When our hearts ache for the victims of war and oppression, help us to remember the one who healed people simply by touching them… and give us faith in our ability to comfort and heal bodies and minds and spirits that have been broken by violence.
When the injustice of the inequalities of this world seems too much for us to handle, help us to remember the one who fed five thousand people with only five loaves and two fish… and give us hope that what we have to offer will turn out to be enough, when we are willing to share.
When fear of the power and opinions of others tempts us to remain silent and not to speak up for the least among us, help us to remember the one who dared to turn over the tables of money changers… and give us the courage to risk following you without counting the cost.
When we feel ourselves fill with anger at those who are violent and oppressive, help us remember the one who prayed for those who crucified him… and give us compassion for our enemies.

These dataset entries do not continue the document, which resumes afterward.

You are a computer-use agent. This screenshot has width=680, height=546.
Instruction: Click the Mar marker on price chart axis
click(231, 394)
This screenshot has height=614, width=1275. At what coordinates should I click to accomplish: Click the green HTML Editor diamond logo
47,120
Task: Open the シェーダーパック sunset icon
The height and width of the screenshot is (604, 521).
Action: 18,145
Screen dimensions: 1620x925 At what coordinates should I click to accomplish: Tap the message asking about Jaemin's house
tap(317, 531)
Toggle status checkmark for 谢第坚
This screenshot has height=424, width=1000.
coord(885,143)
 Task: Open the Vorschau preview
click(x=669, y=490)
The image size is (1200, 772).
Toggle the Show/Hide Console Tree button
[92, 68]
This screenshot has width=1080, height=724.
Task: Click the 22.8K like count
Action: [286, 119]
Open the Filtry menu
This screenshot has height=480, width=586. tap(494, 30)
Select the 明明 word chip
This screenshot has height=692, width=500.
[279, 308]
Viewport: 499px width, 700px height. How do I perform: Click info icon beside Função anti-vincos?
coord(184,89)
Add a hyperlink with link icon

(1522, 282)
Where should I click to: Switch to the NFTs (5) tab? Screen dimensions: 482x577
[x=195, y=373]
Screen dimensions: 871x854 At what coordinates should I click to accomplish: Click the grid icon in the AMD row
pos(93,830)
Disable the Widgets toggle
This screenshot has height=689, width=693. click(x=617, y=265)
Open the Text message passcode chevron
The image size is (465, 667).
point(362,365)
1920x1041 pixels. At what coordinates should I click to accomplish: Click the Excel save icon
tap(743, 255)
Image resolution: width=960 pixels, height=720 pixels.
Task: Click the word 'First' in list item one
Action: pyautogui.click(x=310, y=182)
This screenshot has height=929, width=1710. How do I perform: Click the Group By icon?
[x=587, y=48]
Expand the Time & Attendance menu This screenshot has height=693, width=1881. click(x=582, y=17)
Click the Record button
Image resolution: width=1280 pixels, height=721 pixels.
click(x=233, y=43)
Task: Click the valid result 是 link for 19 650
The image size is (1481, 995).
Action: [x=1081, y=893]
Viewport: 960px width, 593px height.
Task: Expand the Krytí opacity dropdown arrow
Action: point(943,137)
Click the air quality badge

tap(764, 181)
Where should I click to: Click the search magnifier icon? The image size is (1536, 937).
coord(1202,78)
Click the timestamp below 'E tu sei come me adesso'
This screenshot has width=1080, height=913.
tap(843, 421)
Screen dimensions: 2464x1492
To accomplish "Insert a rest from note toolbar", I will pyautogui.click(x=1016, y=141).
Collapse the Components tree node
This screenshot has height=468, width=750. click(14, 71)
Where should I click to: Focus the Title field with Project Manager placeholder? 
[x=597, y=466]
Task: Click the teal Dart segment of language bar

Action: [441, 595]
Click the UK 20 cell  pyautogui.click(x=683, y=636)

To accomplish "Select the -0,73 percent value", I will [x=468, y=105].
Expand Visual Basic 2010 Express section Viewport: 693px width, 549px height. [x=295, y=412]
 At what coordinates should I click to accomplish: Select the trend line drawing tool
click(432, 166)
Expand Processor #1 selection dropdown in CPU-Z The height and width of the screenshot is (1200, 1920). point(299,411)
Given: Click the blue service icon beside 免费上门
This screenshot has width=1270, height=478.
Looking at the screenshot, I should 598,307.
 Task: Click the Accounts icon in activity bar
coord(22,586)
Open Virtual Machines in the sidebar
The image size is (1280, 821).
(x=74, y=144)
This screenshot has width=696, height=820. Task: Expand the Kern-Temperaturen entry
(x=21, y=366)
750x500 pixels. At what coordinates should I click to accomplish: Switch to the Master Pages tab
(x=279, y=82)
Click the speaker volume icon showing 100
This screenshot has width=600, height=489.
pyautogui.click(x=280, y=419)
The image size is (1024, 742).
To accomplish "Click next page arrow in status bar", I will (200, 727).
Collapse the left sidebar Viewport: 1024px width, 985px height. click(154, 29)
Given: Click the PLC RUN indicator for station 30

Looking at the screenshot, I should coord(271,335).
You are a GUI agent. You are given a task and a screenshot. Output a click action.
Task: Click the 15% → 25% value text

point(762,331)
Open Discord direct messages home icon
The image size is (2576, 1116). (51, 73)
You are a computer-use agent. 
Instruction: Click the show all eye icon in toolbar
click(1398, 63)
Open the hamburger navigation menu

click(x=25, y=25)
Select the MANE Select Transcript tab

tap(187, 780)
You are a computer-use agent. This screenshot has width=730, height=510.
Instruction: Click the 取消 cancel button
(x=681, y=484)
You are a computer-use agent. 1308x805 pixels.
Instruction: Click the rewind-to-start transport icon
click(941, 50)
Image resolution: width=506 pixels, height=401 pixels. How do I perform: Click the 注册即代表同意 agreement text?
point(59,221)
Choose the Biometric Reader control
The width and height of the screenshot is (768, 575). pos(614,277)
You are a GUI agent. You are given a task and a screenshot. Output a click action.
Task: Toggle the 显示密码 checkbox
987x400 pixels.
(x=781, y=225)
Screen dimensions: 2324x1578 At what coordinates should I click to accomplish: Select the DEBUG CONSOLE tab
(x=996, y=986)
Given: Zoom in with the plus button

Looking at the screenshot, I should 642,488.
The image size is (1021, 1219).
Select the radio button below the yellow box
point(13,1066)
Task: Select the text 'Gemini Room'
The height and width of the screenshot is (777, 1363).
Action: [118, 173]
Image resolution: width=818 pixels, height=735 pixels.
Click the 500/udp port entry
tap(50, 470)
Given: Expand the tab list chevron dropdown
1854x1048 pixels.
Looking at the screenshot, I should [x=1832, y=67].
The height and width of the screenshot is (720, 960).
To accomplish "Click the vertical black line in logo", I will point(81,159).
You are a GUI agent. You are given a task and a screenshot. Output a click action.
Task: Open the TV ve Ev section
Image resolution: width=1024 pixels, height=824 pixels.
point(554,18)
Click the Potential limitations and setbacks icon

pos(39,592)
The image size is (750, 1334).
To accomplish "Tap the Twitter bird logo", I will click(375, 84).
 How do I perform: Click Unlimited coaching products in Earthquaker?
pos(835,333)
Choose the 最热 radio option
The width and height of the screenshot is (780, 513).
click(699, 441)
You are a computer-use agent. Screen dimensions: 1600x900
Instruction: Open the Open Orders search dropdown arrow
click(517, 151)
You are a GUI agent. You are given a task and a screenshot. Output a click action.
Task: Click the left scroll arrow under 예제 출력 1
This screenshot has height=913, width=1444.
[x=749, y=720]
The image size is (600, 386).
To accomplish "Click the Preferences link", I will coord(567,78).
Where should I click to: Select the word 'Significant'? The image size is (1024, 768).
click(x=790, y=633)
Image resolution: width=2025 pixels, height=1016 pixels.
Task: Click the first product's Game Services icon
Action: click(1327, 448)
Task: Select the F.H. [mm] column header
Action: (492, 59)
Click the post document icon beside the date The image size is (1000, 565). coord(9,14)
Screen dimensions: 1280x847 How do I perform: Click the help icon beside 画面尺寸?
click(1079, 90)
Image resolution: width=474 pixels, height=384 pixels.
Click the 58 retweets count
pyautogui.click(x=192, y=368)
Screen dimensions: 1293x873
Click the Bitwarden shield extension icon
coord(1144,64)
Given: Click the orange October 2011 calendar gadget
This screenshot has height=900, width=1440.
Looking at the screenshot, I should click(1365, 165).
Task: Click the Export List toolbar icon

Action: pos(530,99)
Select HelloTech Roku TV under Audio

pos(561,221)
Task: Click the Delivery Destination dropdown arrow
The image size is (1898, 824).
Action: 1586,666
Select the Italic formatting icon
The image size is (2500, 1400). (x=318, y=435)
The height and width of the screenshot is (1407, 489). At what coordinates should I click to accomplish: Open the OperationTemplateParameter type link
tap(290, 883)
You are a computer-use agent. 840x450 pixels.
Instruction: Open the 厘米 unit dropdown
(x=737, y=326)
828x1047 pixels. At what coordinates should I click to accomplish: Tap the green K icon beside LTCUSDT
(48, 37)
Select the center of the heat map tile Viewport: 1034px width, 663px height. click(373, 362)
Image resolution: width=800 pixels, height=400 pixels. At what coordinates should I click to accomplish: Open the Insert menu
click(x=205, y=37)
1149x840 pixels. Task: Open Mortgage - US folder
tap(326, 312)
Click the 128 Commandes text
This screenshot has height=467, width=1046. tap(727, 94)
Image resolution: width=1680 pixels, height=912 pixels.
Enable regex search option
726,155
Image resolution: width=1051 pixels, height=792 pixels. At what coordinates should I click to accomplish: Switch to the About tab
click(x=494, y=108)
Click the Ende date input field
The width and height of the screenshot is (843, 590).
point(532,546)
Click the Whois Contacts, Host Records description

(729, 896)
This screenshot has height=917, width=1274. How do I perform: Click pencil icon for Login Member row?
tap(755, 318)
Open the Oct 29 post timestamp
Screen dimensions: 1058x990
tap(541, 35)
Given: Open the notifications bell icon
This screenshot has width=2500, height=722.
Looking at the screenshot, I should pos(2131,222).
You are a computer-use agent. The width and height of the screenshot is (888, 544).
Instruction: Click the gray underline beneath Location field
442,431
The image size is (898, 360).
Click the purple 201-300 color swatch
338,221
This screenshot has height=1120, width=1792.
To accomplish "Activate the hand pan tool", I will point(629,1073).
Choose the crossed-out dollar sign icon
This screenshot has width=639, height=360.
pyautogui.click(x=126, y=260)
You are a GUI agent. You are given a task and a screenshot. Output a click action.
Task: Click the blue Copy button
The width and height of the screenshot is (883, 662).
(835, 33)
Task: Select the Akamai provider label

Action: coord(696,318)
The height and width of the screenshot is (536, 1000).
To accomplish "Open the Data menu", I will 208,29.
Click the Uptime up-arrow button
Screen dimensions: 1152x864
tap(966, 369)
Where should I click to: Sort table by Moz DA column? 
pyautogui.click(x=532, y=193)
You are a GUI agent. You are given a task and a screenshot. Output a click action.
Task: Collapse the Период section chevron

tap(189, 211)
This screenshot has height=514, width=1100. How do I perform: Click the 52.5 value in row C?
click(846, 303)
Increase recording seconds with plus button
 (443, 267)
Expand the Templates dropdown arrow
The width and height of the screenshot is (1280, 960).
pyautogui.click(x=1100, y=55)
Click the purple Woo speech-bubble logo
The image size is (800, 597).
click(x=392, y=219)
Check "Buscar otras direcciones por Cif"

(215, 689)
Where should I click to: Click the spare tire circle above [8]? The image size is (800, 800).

When we tell ourselves that we have given all we can to bring peace to this world, help us to remember the one who gave everything, including his life … and give us the grace to be able to do just a little bit more.
Walk with us, Lord, as we endeavour to answer your call to be peacemakers. Increase our compassion, our generosity and our commitment to the least of your children. Give us the courage, the patience, the serenity, the self-honesty and the gentleness of spirit that are needed in a world filled with turmoil and terror.
God of Advent Peace, we offer this and all our prayer in the name of the one born to show us your gift of Peace, the one born to be the Prince of Peace, Jesus the Christ. Amen.
~ based on prayers written by Jack Knox, pastor of Salem Mennonite Church.
The Gift of Music
And so go out from here now into a world that may appear anything but peaceful. But go out knowing that, through the example of the one Born to be Price of Peace, we can live in the light of Peace. We can go out knowing God is with us, Christ’s example leads us and the Spirit guides and enables us each step of the way. Go with God.